Six Wu often regales me of his love for my balls!

Not only does he tell me, more importantly, he tells others. It's called word of mouth and it's the best restaurant marketing strategy bar none. Regulars make or break restaurants not reviewers.

Why am I writing this now. Because after 7 years (I'm a lapsed Catholic, it feels biblical) of setting up, owning and running your favourite local restaurant I'm leaving. I'm upping sticks.

I'm moving on. I'm handing the reigns over to the team at Season Kitchen that have worked for and with me for these 7 years. Ben and Mattia in the kitchen and Val (Comedy French Waiter) out front. Why?
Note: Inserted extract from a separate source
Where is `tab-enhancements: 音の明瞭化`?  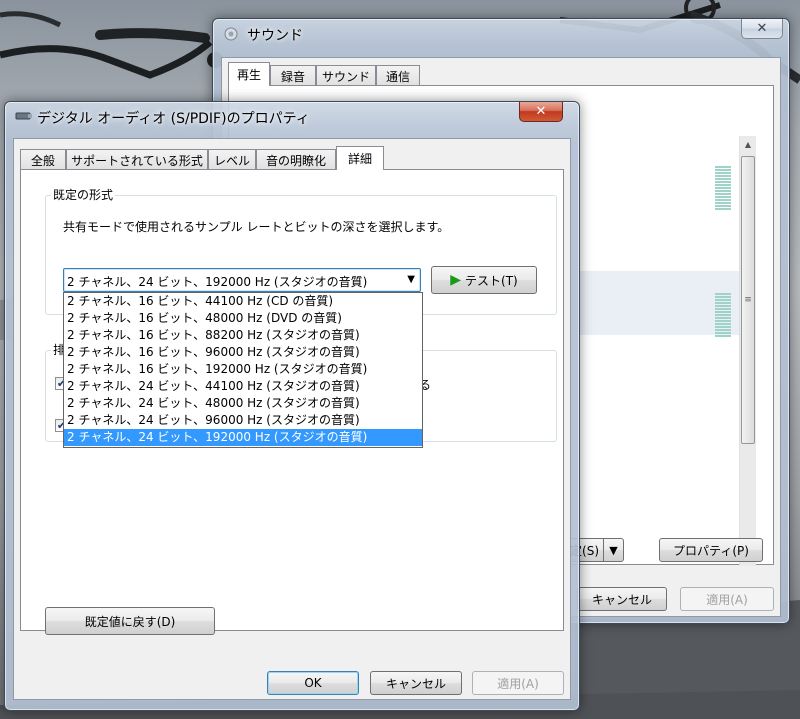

Because I believe restaurants, good restaurants, live, breathe and succeed when good people are allowed time and space to grow by good people, good customers. I've been the conduit and the conductor of that for seven years. Now it's Ben, Mattia and Val's turn to continue the love affair with our good patrons. I believe the responsibility of ownership will force-feed and nourish Ben, Mattia and Val and help them grow and flourish in their new roles. I believe in loyalty, and in Le Patron est present ici. Perhaps my last roll is as a priest, blessing this new marriage. The lapsed Catholic in me likes that. A mild messiah complex one might say.

Now, are we cooking and giving hospitality at the level of Noma or Eleven Madison Park? No. But we're closer than we think. And doing so without the assistance of any un-paid ‘stagiaire’ labour (an incendiary topic which deserves an article of its own). The only advice I'll leave the new Captain's of the ship is believe in yourselves and be genuine in all you do. That is the new authentic.

And what next for me and my dog collar? First up, I've just opened Gilly’s Fry Bar in Finsbury Park, a Highball cocktail bar that serves fried food. Lord knows with the way the world is today there is certainly a need for some hard liquor. It’s inspired by Japanese Tempura-ya seen through the squinted eye of a 1980’s Sunderland Chippy!

And who knows after this I might just open another restaurant.